La voix bouffonnante, inspirée de Polichinelle, semblait venir d'une colonne. Nasillarde mais amère, elle n'évoquait pas mal l'esprit du lieu, isolée dans un silence plein du cliquetis des verres au-dessus du clergyman ahuri : l'homme que Kyo cherchait était présent.

Il le découvrit, dès qu'il eut contourné la colonne au fond de la salle où, sur quelques rangs de profondeur, étaient disposées les tables que n'occupaient pas les danseuses. Au-dessus d'un pêle-mêle de dos et de gorges dans un tas de chiffons soyeux, un Polichinelle maigre et sans bosse, mais qui ressemblait à sa voix, tenait un discours bouffon à une Russe et à une métisse philippine assises à sa table. Debout, les coudes au corps, gesticulant des mains, il parlait avec tous les muscles de son visage en coupe-vent, gêné par le carré de soie noire, style Pied-Nickelé, qui protégeait son œil droit meurtri sans doute. De quelque façon qu'il fût habillé - il portait un smoking, ce soir - le baron de Clappique avait l'air déguisé.
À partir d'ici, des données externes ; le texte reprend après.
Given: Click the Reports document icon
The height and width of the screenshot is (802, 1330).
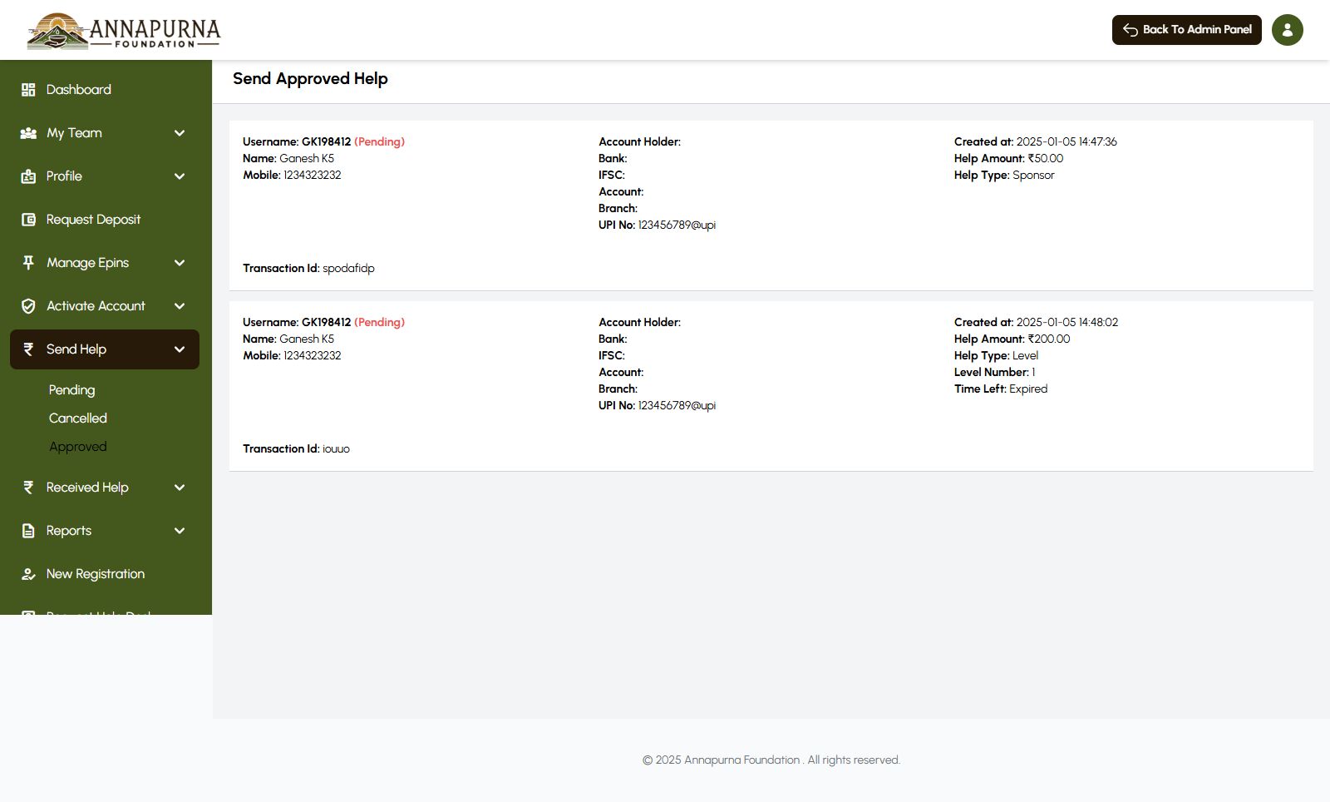Looking at the screenshot, I should pyautogui.click(x=28, y=531).
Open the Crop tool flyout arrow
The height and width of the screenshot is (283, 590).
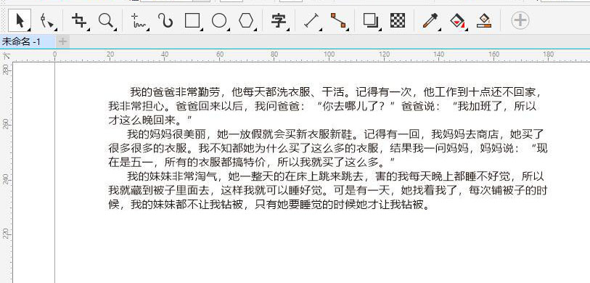click(88, 29)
Kyo était décidé à ne pas l'aborder là, à attendre qu'il sortît :

- Parfaitement, chère amie, parfaitement ! Chang-Kaï-Shek entrera ici avec ses révolutionnaires et criera - en style classique, vous dis-je, clas-sique ! ainsi que lorsqu'il prend des villes : « Qu'on m'habille en talapoins ces négociants, en léopards ces militaires (comme lorsqu'ils s'asseyent sur des bancs fraîchement peints) ! Semblables au dernier prince de la dynastie Leang, parfaitement mon bon, montons sur les jonques impériales, contemplons nos sujets vêtus, pour nous distraire, chacun de la couleur de sa profession, bleu, rouge, vert, avec des nattes et des pompons ; pas un mot chère amie, pas un mot vous dis-je !

Et confidentiel :

« La seule musique permise sera celle du chapeau chinois.
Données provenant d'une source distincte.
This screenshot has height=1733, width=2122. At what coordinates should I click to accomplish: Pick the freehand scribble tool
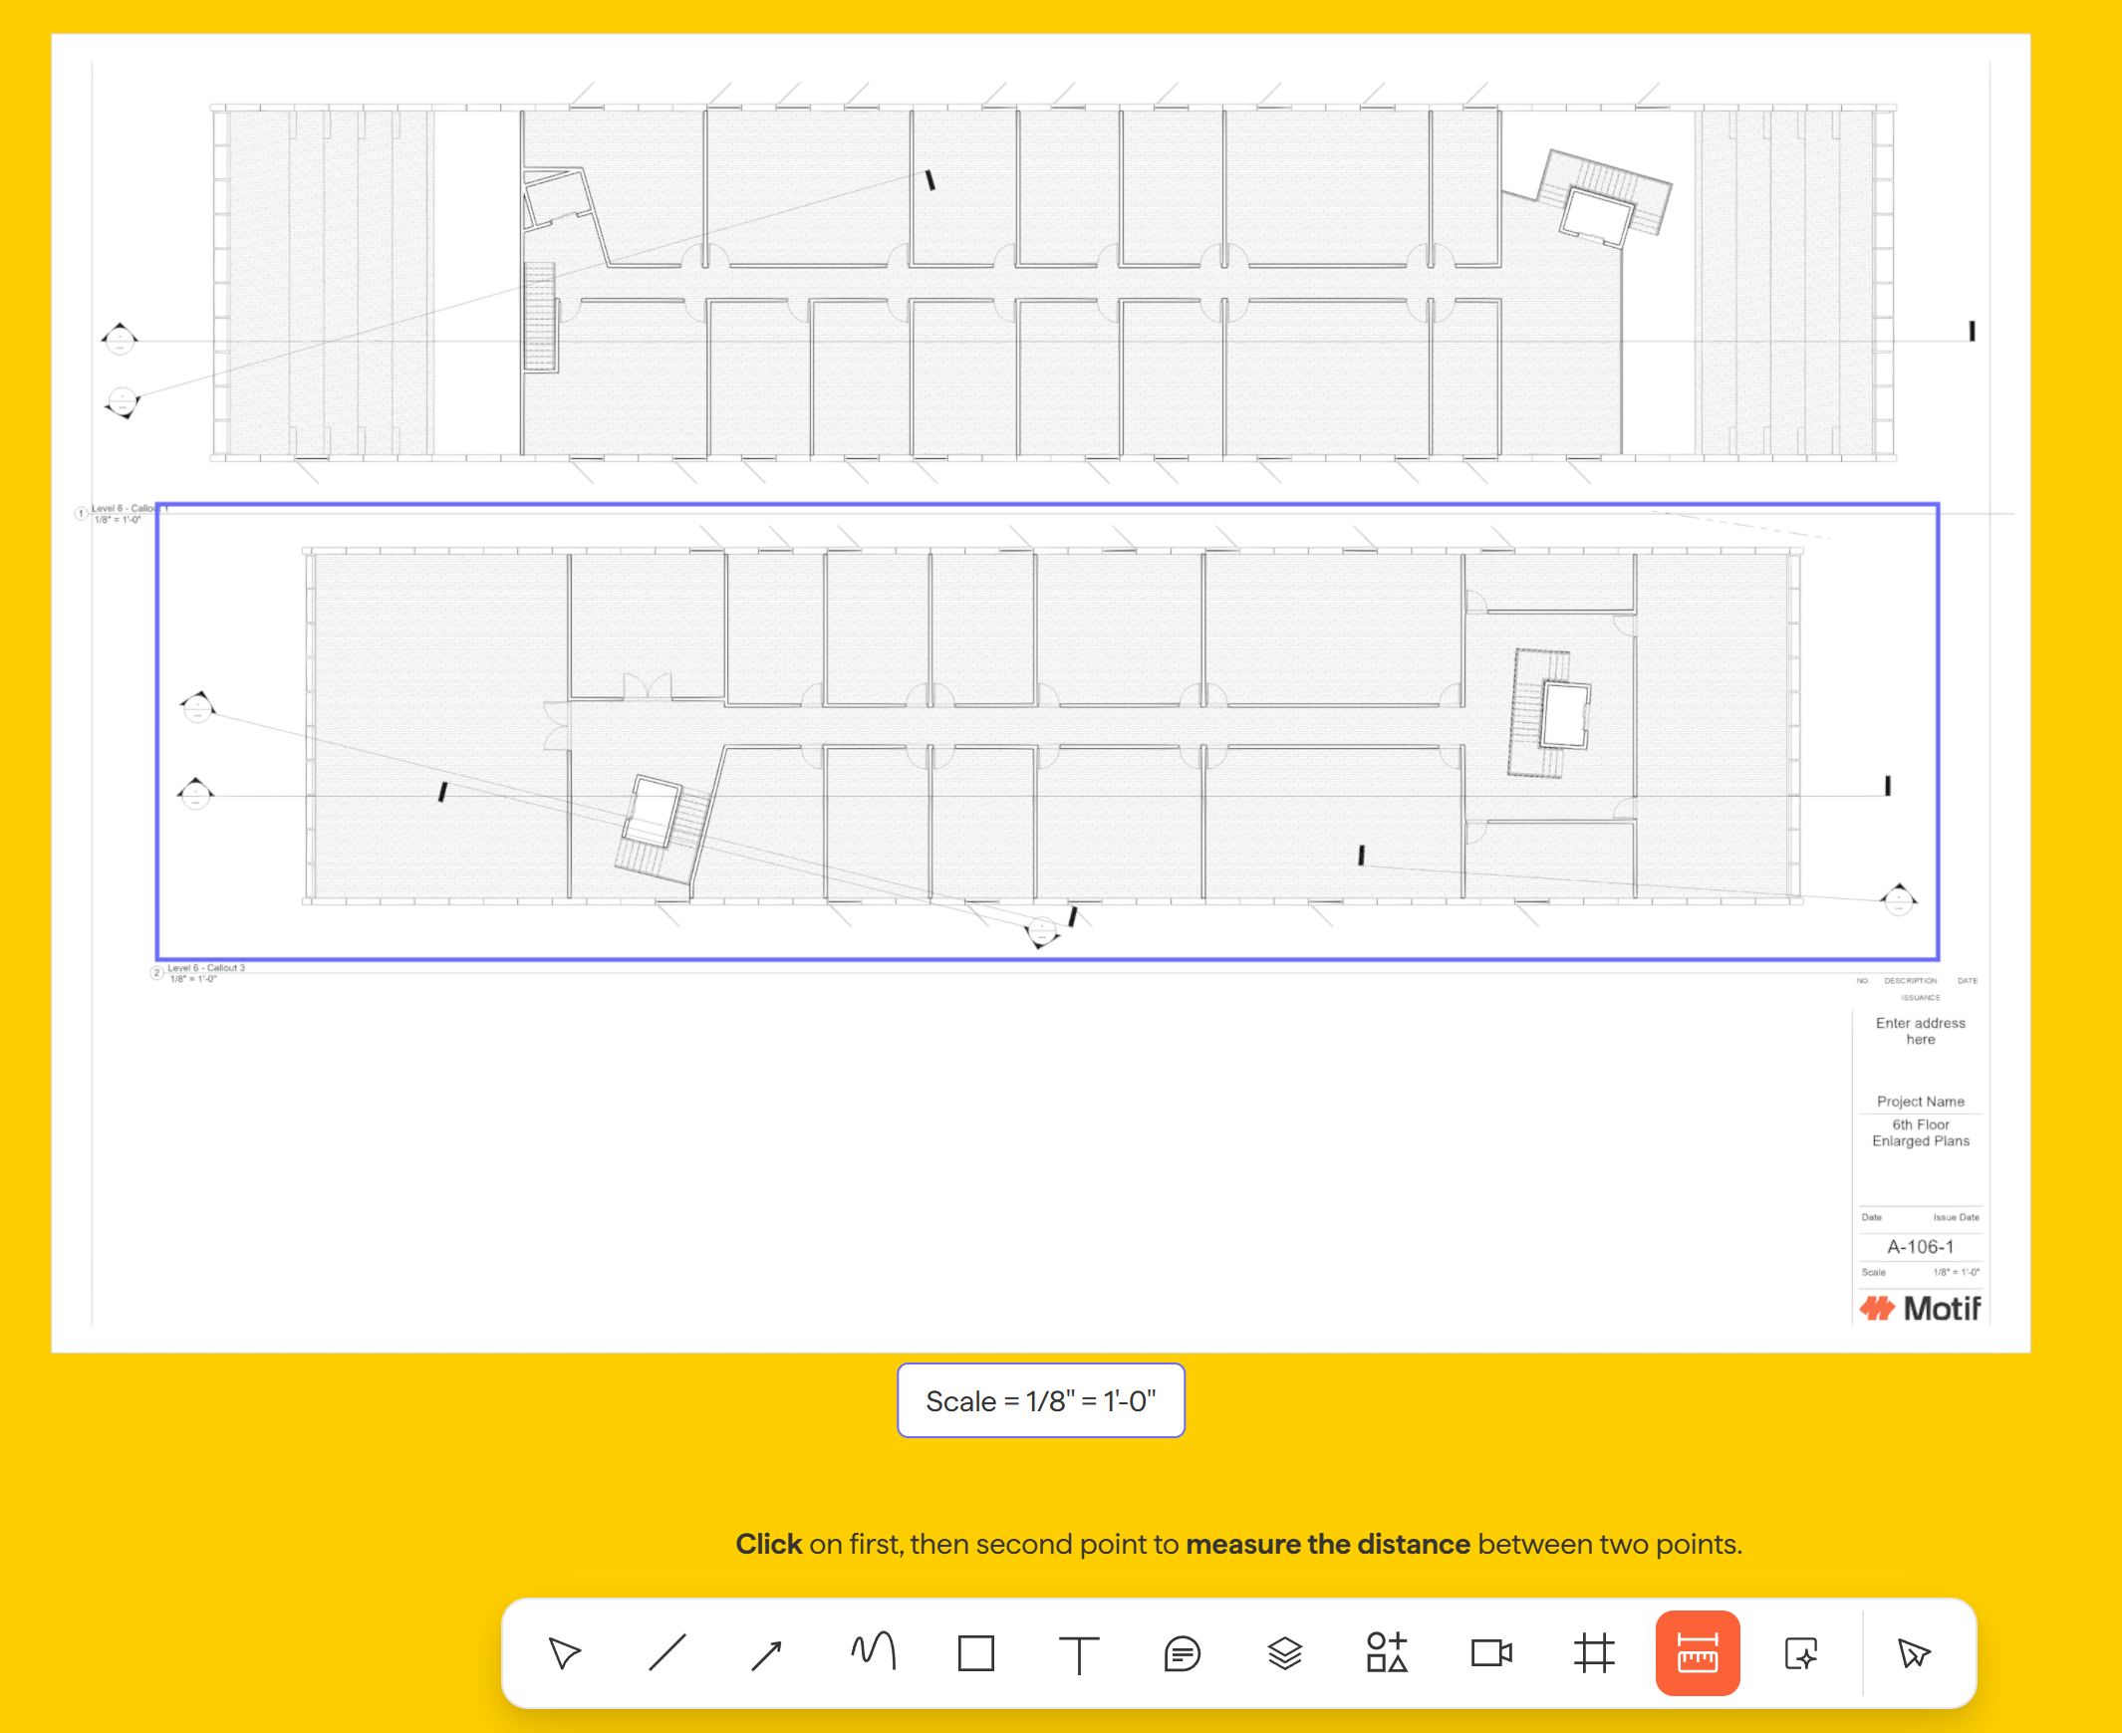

- Et vous, que ferez-vous là-dedans ?

Plaintif, sanglotant :

- Comment, chère amie, vous ne le devinez pas ? Je serai astrologue de la cour, je mourrai en allant cueillir la lune dans un étang, un soir que je serai saoul - ce soir ?

Scientifique :

« ... comme le poète Thou-Fou, dont les œuvres enchantent certainement - pas un mot, j'en suis sûr ! - vos journées inoccupées. De plus...
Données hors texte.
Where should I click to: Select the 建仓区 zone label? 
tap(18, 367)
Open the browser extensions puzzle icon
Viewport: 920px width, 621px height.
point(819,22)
La sirène d'un navire de guerre emplit la salle. Aussitôt un coup de cymbales furieux s'y mêla, et la danse recommença. Le baron s'était assis. À travers les tables et les couples, Kyo gagna une table libre, un peu en arrière de la sienne. La musique avait couvert tous les bruits ; mais maintenant qu'il s'était rapproché de Clappique, il entendait sa voix de nouveau. Le baron pelotait la Philippine, mais il continuait de parler au visage mince, tout en yeux, de la Russe :

- ... le malheur, chère amie, c'est qu'il n'y a plus de fantaisie. De temps en temps,

l'index pointé :

« ... un ministre européen envoie à sa femme un pp'etit colis postal, elle l'ouvre - pas un mot...

l'index sur la bouche :

« ... c'est la tête de son amant.

Éploré :

« On en parle encore trois ans après !

« Lamentable, chère amie, lamentable ! Regardez-moi. Vous voyez ma tête ? Voilà où mènent vingt ans de fantaisie héréditaire. Ça ressemble à la syphilis. - Pas un mot !

Plein d'autorité :

« Garçon ! du champagne pour ces deux dames, et pour moi...

de nouveau confidentiel :

« ...un pp'etit Martini.

Sévère :

« trrès sec. »

(En mettant tout au pire, avec cette police, j'ai une heure devant moi, pensa Kyo. Tout de même, ça va-t-il durer longtemps ?)

La Philippine riait, ou faisait semblant. La Russe, de tous ses yeux, cherchait à comprendre. Clappique gesticulait toujours, l'index vivant, raide dans l'autorité, appelant l'attention dans la confidence. Mais Kyo l'écoutait à peine ; la chaleur l'engourdissait, et, avec elle, une préoccupation qui cette nuit avait rôdé sous sa marche s'épanouissait en une confuse fatigue ; ce disque, sa voix qu'il n'avait pas reconnue, tout à l'heure chez Hemmelrich. Il y songeait avec la même inquiétude complexe qu'il avait regardé, enfant, ses amygdales que le chirurgien venait de couper. Mais impossible de suivre sa pensée.